### Aim of the task
Go through the records underneath and write each one out again exactly.
### Records supplied
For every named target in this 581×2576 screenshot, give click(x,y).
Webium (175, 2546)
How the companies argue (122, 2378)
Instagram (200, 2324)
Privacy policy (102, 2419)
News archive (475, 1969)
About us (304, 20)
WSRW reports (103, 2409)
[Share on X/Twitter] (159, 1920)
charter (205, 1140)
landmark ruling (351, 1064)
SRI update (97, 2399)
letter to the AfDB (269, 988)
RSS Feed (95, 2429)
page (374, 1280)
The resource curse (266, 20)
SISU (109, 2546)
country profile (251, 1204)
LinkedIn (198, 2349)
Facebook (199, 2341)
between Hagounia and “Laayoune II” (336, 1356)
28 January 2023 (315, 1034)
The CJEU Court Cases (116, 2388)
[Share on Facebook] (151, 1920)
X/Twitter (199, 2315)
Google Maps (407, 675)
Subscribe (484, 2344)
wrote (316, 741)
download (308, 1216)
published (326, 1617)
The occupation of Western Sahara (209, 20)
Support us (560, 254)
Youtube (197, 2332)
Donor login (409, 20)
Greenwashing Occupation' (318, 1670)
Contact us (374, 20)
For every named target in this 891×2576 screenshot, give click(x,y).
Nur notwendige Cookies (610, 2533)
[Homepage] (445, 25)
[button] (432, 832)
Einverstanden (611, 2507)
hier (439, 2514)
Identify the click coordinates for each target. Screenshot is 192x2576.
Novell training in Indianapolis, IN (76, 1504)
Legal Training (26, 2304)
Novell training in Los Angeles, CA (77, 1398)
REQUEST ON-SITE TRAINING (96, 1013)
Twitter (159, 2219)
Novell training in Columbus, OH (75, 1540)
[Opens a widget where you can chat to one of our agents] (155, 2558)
######
### Response area
For every named target in this 581×2576 screenshot, give click(x,y).
Webium (175, 2546)
How the companies argue (122, 2378)
Instagram (200, 2324)
Privacy policy (102, 2419)
News archive (475, 1969)
About us (304, 20)
WSRW reports (103, 2409)
[Share on X/Twitter] (159, 1920)
charter (205, 1140)
landmark ruling (351, 1064)
SRI update (97, 2399)
letter to the AfDB (269, 988)
RSS Feed (95, 2429)
page (374, 1280)
The resource curse (266, 20)
SISU (109, 2546)
country profile (251, 1204)
LinkedIn (198, 2349)
Facebook (199, 2341)
between Hagounia and “Laayoune II” (336, 1356)
28 January 2023 (315, 1034)
The CJEU Court Cases (116, 2388)
[Share on Facebook] (151, 1920)
X/Twitter (199, 2315)
Google Maps (407, 675)
Subscribe (484, 2344)
wrote (316, 741)
download (308, 1216)
published (326, 1617)
The occupation of Western Sahara (209, 20)
Support us (560, 254)
Youtube (197, 2332)
Donor login (409, 20)
Greenwashing Occupation' (318, 1670)
Contact us (374, 20)
For every named target in this 891×2576 screenshot, give click(x,y).
Nur notwendige Cookies (610, 2533)
[Homepage] (445, 25)
[button] (432, 832)
Einverstanden (611, 2507)
hier (439, 2514)
Identify the click coordinates for each target. Screenshot is 192x2576.
Novell training in Indianapolis, IN (76, 1504)
Legal Training (26, 2304)
Novell training in Los Angeles, CA (77, 1398)
REQUEST ON-SITE TRAINING (96, 1013)
Twitter (159, 2219)
Novell training in Columbus, OH (75, 1540)
[Opens a widget where you can chat to one of our agents] (155, 2558)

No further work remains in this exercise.